Multiple Cartilaginous Exostosis, also known as Multiple Hereditary Exostoses (MHE) or Hereditary Multiple Exostoses (HME), is a rare genetic disorder characterized by the formation of multiple bony growths called exostoses that develop on the surface of bones at the growth plates, also known as the metaphyses. These exostoses are composed of cartilage, bone, and fibrous tissue.
Typically, Multiple Cartilaginous Exostosis is inherited in an autosomal dominant manner, meaning that affected individuals have a 50% chance of passing the condition to each of their children. Mutations in genes involved in the normal development and maintenance of the growing ends of bones, such as the EXT1 or EXT2 genes, are responsible for this disorder.
The exostoses can occur on any bone in the body, but they are most commonly found on the long bones of the arms and legs, as well as the ribs, pelvis, and scapula. The size and number of exostoses can vary greatly among affected individuals. In some cases, the growths may cause pain and restricted movement, especially if they exert pressure on nearby tissues or nerves.
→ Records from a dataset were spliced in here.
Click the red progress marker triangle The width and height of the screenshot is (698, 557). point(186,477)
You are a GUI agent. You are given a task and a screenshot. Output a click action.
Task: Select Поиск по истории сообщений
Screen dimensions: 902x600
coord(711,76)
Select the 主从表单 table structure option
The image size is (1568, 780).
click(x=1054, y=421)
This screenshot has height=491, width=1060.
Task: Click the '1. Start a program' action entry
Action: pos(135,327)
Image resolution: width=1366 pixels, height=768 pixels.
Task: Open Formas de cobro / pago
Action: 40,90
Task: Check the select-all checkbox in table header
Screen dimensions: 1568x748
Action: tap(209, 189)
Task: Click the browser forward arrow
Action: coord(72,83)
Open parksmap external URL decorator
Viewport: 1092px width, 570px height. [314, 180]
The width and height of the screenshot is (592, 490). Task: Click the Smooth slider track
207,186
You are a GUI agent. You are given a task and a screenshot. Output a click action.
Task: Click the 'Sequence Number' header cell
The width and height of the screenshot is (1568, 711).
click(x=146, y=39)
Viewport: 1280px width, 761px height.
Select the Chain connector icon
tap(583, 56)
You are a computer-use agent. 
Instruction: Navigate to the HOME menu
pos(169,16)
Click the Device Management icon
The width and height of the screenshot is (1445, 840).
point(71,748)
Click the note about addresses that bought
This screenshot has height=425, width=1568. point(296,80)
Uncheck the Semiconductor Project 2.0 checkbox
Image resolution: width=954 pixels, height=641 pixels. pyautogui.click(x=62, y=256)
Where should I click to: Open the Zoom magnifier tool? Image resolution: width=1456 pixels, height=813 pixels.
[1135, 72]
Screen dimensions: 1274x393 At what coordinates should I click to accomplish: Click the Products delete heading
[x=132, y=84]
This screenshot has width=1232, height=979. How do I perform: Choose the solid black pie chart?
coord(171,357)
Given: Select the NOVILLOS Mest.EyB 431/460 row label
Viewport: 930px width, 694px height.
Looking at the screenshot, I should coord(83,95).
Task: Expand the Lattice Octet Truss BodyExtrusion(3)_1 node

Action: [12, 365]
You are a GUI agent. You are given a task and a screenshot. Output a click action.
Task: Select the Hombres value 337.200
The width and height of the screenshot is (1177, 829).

Treatment of Multiple Cartilaginous Exostosis aims to manage symptoms and prevent complications. This may involve surgical removal of exostoses, monitoring for malignant transformation into osteochondromas, physical therapy to improve joint mobility, pain management, and genetic counseling. Regular follow-up with a multidisciplinary medical team is crucial to monitor the growth and development of exostoses and address any associated complications.